REQUIREMENT
Set down exactly the lines from the one containing "Task: Click the" to the final line of the records below, with every picture omitted.

TASK DATA
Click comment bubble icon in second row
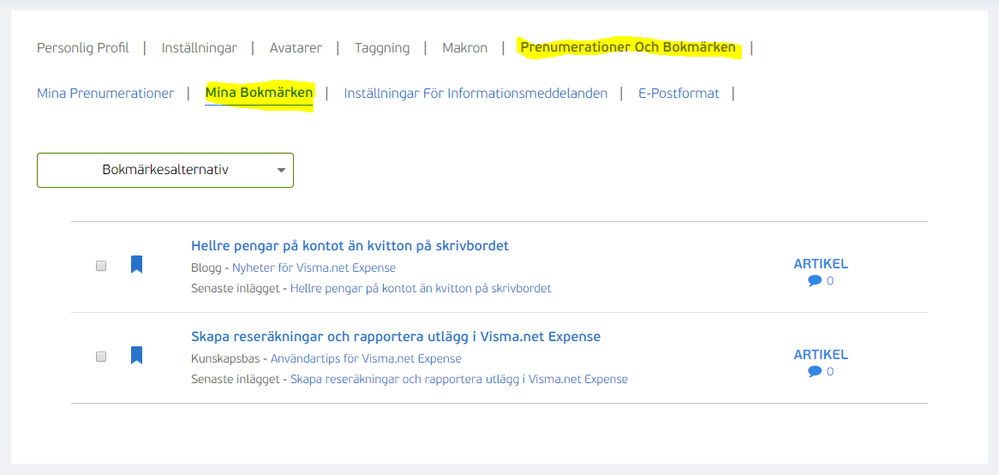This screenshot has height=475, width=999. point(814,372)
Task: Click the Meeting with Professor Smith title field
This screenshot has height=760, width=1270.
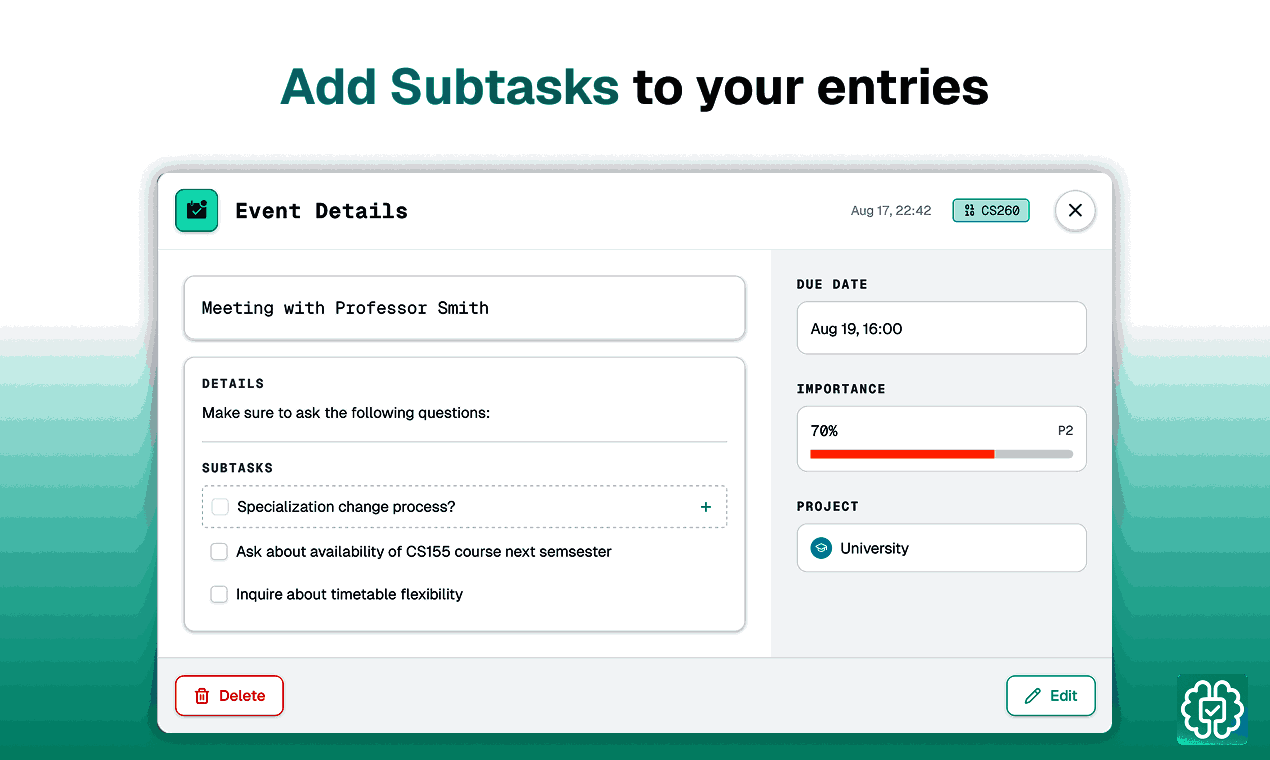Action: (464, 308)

TASK RESULT
Task: Click the Meeting with Professor Smith title field
This screenshot has height=760, width=1270.
Action: (464, 308)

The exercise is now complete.